Pressure-induced cardiac overload induces upregulation of endothelial and myocardial progenitor cells

Aim The regulation of angiogenesis in the hypertrophied overloaded heart is incompletely understood. Bone-marrow-derived progenitor cells have been shown to contribute to endothelial homeostasis, repair, and new blood vessel formation. We therefore studied the effects of pressure overload on angiogenesis and progenitor cells. Methods and results Pressure overload induced by transaortic constriction (TAC, C57/B16 mice, 360 mu m for 35 days) increased left ventricular (LV) systolic pressure, the ratio of heart weight to tibia length, cardiomyocyte diameters, and cardiac apoptosis and fibrosis compared to sham-operated mice. In the TAC group, the number of cycling Ki67(pos) cells increased from none to 0.1 +/- 0.02% in cardiomyocytes and from 0.17 +/- 0.02% to 0.65 +/- 0.1% in non-cardiomyocytes, P < 0.001. stem cell antigen 1(pos)/vascular endothelial growth factor receptor 2(pos) endothelial progenitor cells (EPC) increased to 210 +/- 25% in the blood and to 196 +/- 21% in the bone marrow (P < 0.01). TAC upregulated cultured spleen-derived DiLDL(pos)/lectin(pos) EPC to 221 +/- 37%, P < 0.001. Cardiac hypertrophy and upregulation of EPC secondary to cardiac pressure overload were associated with increased extra-cardiac neoangiogenesis (54 +/- 12% increase, P < 0.05).

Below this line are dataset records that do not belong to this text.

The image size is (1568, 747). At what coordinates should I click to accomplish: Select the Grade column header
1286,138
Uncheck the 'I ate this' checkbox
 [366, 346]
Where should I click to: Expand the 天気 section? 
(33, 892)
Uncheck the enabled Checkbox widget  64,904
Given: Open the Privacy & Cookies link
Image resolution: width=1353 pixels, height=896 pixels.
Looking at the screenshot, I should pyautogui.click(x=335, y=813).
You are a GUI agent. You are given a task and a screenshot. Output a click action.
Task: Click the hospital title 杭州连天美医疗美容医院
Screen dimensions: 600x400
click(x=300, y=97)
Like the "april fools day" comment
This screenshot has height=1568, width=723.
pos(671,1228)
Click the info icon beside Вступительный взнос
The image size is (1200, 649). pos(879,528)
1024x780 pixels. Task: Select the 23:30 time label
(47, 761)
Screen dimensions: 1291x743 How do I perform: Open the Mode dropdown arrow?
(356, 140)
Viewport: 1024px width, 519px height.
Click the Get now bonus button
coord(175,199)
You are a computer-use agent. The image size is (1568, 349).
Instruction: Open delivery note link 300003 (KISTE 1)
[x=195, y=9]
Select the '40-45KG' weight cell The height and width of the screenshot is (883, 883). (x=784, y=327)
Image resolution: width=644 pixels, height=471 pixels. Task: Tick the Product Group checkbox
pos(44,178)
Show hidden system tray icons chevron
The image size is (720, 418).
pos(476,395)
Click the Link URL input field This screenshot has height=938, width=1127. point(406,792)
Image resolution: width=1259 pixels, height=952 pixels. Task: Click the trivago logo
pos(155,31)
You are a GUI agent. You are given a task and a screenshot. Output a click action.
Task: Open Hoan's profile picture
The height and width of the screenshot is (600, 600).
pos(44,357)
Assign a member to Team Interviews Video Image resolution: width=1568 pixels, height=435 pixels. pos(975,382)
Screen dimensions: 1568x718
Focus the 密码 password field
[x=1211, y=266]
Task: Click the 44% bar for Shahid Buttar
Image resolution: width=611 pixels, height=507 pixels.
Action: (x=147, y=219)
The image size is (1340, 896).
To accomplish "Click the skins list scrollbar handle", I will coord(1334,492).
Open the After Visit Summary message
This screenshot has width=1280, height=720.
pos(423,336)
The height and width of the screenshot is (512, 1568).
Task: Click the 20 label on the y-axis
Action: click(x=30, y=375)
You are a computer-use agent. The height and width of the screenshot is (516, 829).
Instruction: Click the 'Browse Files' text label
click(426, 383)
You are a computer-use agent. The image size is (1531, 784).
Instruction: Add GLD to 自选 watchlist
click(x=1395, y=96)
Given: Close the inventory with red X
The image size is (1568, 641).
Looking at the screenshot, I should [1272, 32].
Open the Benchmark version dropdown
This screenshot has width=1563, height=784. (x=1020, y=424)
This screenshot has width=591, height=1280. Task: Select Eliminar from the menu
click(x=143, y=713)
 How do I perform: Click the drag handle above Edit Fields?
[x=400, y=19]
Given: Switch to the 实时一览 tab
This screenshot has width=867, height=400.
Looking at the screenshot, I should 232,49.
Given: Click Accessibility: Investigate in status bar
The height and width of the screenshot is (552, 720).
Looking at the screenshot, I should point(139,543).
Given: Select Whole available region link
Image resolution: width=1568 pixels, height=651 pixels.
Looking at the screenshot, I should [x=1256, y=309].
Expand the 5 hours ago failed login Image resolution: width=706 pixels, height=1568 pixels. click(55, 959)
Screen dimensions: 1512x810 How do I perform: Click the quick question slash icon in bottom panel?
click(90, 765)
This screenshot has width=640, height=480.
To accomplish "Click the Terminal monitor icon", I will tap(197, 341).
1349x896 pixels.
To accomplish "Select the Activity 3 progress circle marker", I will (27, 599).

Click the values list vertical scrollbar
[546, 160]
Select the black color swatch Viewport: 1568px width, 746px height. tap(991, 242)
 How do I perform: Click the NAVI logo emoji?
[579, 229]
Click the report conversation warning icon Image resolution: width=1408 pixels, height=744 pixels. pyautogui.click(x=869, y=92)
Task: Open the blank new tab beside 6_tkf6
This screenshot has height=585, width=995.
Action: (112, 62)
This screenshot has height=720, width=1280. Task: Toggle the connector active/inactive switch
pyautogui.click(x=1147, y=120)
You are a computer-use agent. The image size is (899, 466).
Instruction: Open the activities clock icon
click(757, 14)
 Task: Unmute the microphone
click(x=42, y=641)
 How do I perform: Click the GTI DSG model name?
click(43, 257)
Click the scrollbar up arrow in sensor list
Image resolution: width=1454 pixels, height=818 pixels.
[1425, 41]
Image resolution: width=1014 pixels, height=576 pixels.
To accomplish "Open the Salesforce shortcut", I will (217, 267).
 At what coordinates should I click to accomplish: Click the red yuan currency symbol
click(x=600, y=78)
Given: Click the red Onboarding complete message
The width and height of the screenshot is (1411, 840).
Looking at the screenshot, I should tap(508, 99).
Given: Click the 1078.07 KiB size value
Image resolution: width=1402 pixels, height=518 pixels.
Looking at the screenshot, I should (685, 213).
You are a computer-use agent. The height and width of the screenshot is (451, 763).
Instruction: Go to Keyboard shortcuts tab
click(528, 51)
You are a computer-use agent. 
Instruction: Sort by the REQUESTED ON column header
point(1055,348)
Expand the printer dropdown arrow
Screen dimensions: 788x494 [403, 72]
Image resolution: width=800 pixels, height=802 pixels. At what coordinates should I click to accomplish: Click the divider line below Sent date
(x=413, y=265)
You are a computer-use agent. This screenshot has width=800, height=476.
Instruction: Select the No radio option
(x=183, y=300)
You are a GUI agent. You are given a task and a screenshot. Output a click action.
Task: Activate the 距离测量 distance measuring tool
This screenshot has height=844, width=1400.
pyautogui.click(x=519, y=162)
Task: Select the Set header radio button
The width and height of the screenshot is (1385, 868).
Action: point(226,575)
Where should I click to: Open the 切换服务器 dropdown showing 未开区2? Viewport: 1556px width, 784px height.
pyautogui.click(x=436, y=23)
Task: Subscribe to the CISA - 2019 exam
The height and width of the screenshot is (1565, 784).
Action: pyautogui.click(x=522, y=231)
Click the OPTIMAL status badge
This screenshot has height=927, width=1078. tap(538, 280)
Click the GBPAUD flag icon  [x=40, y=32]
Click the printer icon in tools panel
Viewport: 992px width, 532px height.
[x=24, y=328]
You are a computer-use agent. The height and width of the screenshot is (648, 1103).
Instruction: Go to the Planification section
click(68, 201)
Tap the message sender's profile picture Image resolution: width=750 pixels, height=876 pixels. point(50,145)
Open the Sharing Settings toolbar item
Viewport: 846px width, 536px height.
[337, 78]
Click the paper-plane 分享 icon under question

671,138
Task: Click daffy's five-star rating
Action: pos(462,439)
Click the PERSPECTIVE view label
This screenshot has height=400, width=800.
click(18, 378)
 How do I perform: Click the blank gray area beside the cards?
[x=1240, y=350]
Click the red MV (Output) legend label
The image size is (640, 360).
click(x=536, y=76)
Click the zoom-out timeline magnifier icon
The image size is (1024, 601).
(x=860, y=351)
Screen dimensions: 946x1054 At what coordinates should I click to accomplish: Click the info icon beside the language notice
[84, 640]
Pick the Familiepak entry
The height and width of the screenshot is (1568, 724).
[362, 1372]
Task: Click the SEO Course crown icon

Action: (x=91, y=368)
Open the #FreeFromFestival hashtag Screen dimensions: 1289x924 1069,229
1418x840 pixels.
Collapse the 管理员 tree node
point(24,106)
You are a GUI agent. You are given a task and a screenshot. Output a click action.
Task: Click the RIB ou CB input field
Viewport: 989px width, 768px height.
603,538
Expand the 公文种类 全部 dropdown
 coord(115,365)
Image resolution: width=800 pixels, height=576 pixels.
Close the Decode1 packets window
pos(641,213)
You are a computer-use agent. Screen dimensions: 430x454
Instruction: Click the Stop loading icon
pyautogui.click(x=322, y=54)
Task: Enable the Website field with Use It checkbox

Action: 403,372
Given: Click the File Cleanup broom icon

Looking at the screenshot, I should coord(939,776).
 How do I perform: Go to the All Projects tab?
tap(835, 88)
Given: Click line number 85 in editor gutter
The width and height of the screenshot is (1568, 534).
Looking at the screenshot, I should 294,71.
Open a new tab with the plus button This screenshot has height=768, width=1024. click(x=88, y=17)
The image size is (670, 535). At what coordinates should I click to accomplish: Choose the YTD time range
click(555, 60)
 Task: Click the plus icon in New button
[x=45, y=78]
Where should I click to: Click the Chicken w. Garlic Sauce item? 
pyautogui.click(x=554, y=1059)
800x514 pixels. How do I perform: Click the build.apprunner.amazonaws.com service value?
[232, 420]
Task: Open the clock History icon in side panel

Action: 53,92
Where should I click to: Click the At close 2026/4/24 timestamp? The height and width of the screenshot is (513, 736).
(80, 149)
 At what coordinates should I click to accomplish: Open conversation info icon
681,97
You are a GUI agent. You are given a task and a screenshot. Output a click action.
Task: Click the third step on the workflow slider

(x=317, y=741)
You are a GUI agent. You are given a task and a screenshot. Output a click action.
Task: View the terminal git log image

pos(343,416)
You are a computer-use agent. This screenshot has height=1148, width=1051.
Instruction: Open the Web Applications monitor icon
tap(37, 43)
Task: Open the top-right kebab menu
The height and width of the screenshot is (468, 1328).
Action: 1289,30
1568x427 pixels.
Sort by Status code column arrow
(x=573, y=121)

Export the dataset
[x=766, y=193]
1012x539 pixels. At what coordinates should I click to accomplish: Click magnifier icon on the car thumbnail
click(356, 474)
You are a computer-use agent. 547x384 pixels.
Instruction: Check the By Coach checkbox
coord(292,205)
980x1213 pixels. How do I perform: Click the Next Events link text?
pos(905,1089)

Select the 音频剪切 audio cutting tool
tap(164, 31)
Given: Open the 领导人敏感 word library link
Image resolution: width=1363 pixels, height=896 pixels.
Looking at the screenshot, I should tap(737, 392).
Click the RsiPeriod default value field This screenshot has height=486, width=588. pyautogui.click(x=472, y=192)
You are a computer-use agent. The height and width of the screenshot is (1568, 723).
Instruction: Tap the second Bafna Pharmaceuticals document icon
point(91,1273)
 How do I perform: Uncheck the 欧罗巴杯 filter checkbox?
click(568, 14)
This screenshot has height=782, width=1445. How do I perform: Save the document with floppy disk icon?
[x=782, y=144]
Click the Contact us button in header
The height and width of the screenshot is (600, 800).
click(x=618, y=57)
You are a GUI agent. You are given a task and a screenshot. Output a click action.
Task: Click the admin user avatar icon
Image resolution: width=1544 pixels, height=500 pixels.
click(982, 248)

In endothelial nitric oxide synthase double knockout mice, the upregulation of EPIC by TAC was abolished. Maladaptive myocardial remodelling in TAC mice was characterized by a reduction of CD31(pos) cells. In mice transplanted with green fluorescent protein(pos) bone marrow, TAC markedly increased myocardial bone marrow-derived CD31(pos) cells from 2.37 +/- 0.4% to 7.76 +/- 1.5% and MEF2(pos) cells from 1.8 +/- 0.4/mm(2) to 20.5 +/- 5.3/mm(2), P < 0.05. Conclusion Pressure-induced myocardial hypertrophy leads to upregulation of systemic EPCs, increased extra-cardiac angiogenesis, and upregulation of intra-myocardial bone marrow-derived endothelial and myocyte precursor cells. The data show that afterload-dependent regulation of bone marrow-derived progenitor cells contributes to angiogenesis in myocardial hypertrophy.